Problem details:
Your task is to repeat exactly the lines below between the line holding "1600x1029 pixels." and the line holding "Open Tablet settings", inclusive, and only those.

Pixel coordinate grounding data
------------

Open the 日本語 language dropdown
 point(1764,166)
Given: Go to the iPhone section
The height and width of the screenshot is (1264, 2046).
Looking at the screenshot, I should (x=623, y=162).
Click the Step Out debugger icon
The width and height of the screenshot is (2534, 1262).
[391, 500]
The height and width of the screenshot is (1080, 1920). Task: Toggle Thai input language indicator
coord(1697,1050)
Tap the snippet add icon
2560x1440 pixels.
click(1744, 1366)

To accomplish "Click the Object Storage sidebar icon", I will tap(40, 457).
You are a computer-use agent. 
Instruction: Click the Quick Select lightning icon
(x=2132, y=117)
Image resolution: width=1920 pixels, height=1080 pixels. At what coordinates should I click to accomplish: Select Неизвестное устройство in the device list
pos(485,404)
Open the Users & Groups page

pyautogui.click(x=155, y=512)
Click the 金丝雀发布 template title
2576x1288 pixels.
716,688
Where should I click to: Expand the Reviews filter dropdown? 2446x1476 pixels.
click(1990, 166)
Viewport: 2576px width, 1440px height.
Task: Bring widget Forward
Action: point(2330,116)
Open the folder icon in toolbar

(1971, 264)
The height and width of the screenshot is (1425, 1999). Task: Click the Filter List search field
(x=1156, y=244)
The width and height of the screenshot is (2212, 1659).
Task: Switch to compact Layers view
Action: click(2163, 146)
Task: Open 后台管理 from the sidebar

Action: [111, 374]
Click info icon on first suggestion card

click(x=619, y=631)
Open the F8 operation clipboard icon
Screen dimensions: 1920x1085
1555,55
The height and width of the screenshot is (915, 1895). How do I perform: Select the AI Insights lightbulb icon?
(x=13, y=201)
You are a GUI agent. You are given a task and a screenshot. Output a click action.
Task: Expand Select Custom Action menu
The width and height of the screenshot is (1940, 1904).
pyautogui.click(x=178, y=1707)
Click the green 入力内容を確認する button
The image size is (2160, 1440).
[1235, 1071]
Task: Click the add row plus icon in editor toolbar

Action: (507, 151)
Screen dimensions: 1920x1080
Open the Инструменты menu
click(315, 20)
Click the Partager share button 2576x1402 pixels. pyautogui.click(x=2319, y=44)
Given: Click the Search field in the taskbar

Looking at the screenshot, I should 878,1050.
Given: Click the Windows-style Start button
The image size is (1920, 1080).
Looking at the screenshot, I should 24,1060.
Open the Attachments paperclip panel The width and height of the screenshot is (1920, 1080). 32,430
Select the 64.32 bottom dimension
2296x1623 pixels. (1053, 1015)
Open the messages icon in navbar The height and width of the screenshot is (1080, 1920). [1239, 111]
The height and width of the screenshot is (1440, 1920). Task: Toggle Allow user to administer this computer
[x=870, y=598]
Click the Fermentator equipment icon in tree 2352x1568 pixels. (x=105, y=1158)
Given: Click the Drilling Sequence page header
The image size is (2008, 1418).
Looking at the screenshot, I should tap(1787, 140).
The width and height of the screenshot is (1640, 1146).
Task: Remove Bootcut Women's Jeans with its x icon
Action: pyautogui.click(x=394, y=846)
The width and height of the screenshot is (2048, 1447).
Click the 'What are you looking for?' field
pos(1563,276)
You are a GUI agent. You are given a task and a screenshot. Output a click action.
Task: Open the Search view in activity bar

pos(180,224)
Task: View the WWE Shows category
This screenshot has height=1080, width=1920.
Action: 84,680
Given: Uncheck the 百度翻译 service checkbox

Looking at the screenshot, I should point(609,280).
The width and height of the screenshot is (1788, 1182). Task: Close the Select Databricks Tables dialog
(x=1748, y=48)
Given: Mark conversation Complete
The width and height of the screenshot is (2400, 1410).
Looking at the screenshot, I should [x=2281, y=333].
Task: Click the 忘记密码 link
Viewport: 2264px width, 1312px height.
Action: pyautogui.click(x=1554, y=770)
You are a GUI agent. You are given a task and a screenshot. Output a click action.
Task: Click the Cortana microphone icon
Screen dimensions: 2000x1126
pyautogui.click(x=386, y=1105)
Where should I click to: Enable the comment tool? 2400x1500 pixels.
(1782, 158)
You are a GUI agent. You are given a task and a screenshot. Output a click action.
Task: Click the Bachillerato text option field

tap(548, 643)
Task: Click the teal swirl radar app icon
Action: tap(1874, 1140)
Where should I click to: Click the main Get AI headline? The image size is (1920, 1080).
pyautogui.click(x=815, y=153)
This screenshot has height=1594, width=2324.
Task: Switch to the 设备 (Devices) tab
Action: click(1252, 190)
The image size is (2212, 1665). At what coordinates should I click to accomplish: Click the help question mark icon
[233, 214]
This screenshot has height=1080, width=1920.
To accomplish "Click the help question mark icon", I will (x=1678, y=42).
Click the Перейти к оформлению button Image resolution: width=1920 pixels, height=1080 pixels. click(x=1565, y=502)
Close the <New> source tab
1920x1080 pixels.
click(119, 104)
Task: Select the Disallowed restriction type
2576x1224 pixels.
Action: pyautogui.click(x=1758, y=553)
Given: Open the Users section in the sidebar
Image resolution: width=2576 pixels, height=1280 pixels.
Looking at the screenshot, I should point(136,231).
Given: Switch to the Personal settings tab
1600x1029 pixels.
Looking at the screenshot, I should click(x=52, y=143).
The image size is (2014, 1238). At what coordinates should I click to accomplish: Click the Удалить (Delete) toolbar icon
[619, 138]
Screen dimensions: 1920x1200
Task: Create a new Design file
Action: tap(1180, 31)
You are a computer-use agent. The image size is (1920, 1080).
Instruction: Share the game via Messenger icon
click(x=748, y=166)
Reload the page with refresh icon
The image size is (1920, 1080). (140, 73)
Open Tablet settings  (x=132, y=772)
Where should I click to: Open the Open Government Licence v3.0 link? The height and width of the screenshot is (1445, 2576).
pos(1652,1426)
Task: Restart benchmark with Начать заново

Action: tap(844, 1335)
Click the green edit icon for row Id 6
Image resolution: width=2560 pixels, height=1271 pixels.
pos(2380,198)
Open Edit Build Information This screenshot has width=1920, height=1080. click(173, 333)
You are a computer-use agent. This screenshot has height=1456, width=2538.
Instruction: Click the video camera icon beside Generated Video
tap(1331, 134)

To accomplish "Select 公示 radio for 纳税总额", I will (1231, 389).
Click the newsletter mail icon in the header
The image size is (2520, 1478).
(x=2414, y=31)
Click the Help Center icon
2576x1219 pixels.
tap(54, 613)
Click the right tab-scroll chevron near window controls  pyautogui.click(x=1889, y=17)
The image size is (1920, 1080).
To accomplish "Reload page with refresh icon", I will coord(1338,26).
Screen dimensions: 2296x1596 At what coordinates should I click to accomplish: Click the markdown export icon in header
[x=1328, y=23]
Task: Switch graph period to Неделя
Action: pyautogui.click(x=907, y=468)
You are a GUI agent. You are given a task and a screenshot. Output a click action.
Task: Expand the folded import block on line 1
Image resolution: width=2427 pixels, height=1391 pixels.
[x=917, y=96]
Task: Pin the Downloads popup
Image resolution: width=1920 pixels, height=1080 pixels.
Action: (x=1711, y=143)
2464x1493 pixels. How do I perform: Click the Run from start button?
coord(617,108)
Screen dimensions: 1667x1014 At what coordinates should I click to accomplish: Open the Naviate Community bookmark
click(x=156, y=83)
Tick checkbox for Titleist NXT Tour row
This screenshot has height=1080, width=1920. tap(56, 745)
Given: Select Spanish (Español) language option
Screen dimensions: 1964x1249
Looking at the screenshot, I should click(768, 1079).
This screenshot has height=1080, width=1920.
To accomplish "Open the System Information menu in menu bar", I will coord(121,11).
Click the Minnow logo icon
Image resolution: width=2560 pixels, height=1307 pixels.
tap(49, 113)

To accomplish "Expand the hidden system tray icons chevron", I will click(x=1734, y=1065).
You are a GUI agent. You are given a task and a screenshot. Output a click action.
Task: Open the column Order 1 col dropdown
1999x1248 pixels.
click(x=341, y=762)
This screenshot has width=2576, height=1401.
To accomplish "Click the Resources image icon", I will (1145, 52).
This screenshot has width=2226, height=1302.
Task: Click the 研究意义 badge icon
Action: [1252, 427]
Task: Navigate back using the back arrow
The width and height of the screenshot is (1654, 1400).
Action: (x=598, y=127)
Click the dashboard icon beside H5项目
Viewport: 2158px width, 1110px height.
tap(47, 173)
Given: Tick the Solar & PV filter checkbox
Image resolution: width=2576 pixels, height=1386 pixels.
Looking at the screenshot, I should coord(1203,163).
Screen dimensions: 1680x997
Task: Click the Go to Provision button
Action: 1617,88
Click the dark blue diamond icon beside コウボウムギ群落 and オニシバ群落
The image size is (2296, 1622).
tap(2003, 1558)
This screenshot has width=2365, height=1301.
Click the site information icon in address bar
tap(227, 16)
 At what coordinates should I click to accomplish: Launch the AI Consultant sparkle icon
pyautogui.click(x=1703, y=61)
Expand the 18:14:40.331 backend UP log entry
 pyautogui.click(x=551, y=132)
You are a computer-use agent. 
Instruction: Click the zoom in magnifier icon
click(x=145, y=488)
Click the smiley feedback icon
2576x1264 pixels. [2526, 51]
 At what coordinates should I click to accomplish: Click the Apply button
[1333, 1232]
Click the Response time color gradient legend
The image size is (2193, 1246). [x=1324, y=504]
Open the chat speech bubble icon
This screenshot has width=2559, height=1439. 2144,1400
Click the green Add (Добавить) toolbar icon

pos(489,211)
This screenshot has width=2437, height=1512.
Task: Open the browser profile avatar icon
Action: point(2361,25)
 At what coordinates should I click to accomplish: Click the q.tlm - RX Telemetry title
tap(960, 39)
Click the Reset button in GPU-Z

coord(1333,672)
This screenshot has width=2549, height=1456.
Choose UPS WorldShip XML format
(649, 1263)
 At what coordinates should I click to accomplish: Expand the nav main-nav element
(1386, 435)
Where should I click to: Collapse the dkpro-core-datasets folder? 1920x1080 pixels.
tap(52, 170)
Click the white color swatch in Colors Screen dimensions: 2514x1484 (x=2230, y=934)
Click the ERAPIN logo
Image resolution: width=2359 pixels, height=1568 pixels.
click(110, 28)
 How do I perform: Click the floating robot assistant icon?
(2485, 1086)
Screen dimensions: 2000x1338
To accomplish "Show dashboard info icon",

------------

Result:
1600x1029 pixels.
Looking at the screenshot, I should click(x=52, y=143).
The image size is (2014, 1238). At what coordinates should I click to accomplish: Click the Удалить (Delete) toolbar icon
[619, 138]
Screen dimensions: 1920x1200
Task: Create a new Design file
Action: tap(1180, 31)
You are a computer-use agent. The image size is (1920, 1080).
Instruction: Share the game via Messenger icon
click(x=748, y=166)
Reload the page with refresh icon
The image size is (1920, 1080). (140, 73)
Open Tablet settings  (x=132, y=772)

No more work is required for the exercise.